• Consegna:
Modifica il passo del testo su La Buona Novella che si apre con le parole contenenti "La lettura di questi" e si chiude con "di Gesù Cristo.". Riportalo sostituendo "entusiasmarono" con "affascinarono".

• Testo:
+===+
La storia
Siamo nel 1970 e il cantautore genovese pubblicò il suo quarto album in studio, La Buona Novella. Fonte di ispirazione fu la lettura di alcuni vangeli apocrifi, cioè scritti giudicati non ispirati da Dio da parte della Chiesa e quindi esclusi dal canone biblico.
La lettura di questi scritti – tra i quali Il protovangelo di Giacomo e il Vangelo arabo dell’infanzia – entusiasmarono Fabrizio De André, soprattutto per l’immagine che offrono di Gesù Cristo.
Sì, perché il cantautore fu colpito dalla figura del più grande rivoluzionario di tutti i tempi che con il suo messaggio d’amore e di perdono smascherò la malvagia ipocrisia dei dottori della legge ed «una nuova indulgenza insegnò al Padreterno».
+===+
• Dati registrati:
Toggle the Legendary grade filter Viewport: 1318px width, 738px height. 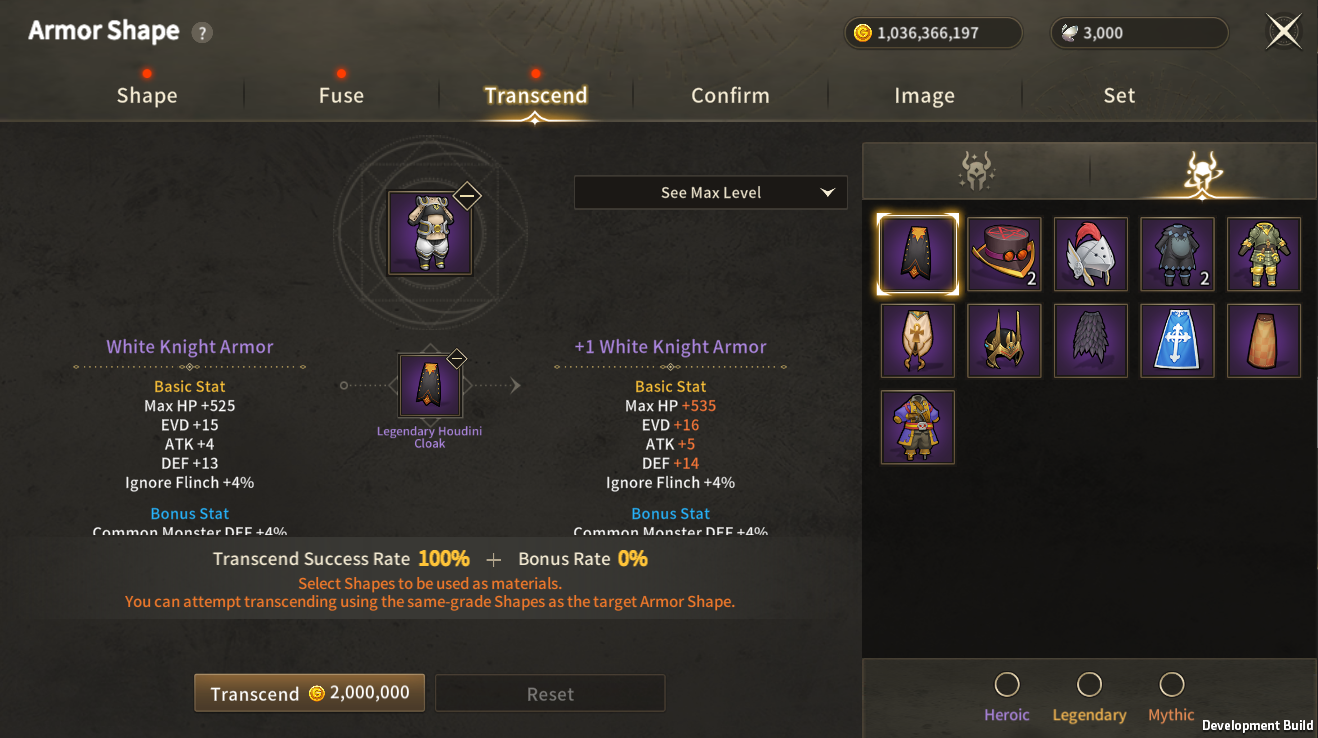coord(1089,684)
+===+
• Risultato:
La lettura di questi scritti – tra i quali Il protovangelo di Giacomo e il Vangelo arabo dell’infanzia – affascinarono Fabrizio De André, soprattutto per l’immagine che offrono di Gesù Cristo.